= Stated task =
List every full date (month, day, and year) given in the final paragraph of the passage below about Sterling C. Robertson.

= Text section =
****************************************
By October 24, 1816, he was living on Richland Creek in present Giles County, Tennessee, on a 2,027 acre plantation. This was due south of Nashville, on the Alabama border. There, on August 21, 1820, he and Frances King became the parents of a son known in Texas history as Elijah Sterling Clack Robertson. This son was the Robertson who founded Salado, Texas, and Salado College. His home still stands there just west of Highway I-35.

Returning now to the father, Major Sterling C. Robertson was one of seventy members of the Texas Association who on March 2, 1822, signed a memorial asking the Mexican Government for permission to settle in Texas. They finally received a contract in 1825, known as Leftwich's Grant, and Robertson came to Texas with the party sent to explore the territory, leaving Nashville on November 21, 1825, and remaining in Texas at least until August 24, 1826, on which date he made a deposition in San Felipe de Austin concerning the wife of Ellis Bean..

On October 15, 1827, this colonization project became known as the Nashville Colony, but nothing was actually done toward bringing settlers to Texas until April 26, 1830, when Robertson began to sign up families. The area assigned for settlements by the Nashville Company was transferred to Austin & Williams on February 25, 1831, and remained under their control until May 22, 1834.
****************************************
= Data shown =
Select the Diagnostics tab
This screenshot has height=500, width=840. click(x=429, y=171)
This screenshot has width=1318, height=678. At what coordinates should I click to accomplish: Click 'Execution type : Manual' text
****************************************
= Answer =
October 15, 1827; April 26, 1830; February 25, 1831; May 22, 1834